Stored items:
####

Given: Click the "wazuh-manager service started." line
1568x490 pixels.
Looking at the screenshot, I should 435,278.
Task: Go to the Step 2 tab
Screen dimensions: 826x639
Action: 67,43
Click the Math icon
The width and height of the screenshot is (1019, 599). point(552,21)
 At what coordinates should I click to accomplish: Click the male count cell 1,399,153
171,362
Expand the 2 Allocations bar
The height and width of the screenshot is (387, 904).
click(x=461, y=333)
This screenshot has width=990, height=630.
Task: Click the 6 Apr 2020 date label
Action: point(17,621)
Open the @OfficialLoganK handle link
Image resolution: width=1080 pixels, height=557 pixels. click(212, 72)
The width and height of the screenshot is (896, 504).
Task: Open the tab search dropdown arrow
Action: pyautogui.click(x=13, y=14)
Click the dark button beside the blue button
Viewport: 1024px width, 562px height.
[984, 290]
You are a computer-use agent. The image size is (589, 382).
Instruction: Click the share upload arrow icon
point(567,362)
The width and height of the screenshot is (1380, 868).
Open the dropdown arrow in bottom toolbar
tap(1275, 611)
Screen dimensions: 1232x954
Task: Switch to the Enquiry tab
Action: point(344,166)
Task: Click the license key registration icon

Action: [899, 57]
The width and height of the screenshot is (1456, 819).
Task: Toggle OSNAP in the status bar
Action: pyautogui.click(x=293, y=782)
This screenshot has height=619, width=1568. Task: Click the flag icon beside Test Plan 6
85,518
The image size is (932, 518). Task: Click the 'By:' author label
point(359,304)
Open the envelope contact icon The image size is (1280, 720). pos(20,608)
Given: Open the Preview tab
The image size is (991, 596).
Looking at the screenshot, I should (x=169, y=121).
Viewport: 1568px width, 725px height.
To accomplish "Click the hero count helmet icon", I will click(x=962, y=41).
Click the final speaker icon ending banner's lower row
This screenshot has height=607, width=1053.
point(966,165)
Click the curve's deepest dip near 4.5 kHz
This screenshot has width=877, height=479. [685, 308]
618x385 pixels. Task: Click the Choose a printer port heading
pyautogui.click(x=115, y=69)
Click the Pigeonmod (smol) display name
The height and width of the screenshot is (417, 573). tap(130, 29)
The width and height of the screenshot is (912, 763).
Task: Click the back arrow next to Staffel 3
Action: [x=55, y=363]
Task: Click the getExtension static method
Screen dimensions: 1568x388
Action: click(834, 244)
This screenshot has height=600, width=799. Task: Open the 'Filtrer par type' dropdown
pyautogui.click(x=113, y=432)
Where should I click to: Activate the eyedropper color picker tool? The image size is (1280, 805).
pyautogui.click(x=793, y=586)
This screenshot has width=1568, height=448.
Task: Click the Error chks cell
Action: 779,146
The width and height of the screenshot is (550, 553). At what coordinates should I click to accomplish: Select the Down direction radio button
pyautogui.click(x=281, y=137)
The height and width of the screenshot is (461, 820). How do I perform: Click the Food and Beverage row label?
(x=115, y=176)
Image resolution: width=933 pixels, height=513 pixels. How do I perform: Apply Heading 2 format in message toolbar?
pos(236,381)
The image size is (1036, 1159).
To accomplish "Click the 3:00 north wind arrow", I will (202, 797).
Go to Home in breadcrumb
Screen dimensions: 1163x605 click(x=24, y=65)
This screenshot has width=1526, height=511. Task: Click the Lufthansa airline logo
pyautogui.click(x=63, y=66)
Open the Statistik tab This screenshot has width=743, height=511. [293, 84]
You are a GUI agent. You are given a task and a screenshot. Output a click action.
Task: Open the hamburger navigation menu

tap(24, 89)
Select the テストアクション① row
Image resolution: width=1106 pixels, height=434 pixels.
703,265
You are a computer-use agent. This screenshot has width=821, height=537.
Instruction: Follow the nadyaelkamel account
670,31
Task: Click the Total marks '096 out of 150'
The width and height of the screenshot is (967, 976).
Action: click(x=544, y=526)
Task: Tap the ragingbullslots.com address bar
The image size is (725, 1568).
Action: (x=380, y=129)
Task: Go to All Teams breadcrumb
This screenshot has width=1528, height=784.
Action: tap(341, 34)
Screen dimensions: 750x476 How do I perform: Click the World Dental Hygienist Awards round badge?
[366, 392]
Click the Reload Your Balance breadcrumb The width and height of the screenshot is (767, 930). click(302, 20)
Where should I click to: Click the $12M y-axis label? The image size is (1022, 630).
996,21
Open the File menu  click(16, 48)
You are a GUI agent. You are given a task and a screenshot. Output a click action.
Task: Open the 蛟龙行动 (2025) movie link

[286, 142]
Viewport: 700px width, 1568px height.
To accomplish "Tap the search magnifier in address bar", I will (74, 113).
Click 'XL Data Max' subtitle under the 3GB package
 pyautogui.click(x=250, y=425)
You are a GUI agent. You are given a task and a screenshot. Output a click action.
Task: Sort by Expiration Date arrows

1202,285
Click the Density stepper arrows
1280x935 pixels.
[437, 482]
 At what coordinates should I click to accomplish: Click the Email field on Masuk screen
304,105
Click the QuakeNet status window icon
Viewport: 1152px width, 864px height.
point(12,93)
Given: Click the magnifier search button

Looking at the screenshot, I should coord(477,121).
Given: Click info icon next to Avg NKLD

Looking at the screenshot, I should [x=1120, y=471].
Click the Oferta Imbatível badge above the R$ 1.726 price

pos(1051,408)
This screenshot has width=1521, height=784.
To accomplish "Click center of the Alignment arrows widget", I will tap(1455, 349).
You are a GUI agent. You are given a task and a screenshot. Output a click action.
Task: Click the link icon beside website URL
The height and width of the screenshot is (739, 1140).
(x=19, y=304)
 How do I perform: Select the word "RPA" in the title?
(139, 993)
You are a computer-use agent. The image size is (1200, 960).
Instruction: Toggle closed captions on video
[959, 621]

####

TASK BRIEF
Filter the entries above and keep only the lines with the word "address".

TASK RESULT
Task: Tap the ragingbullslots.com address bar
To accomplish "Tap the search magnifier in address bar", I will (74, 113).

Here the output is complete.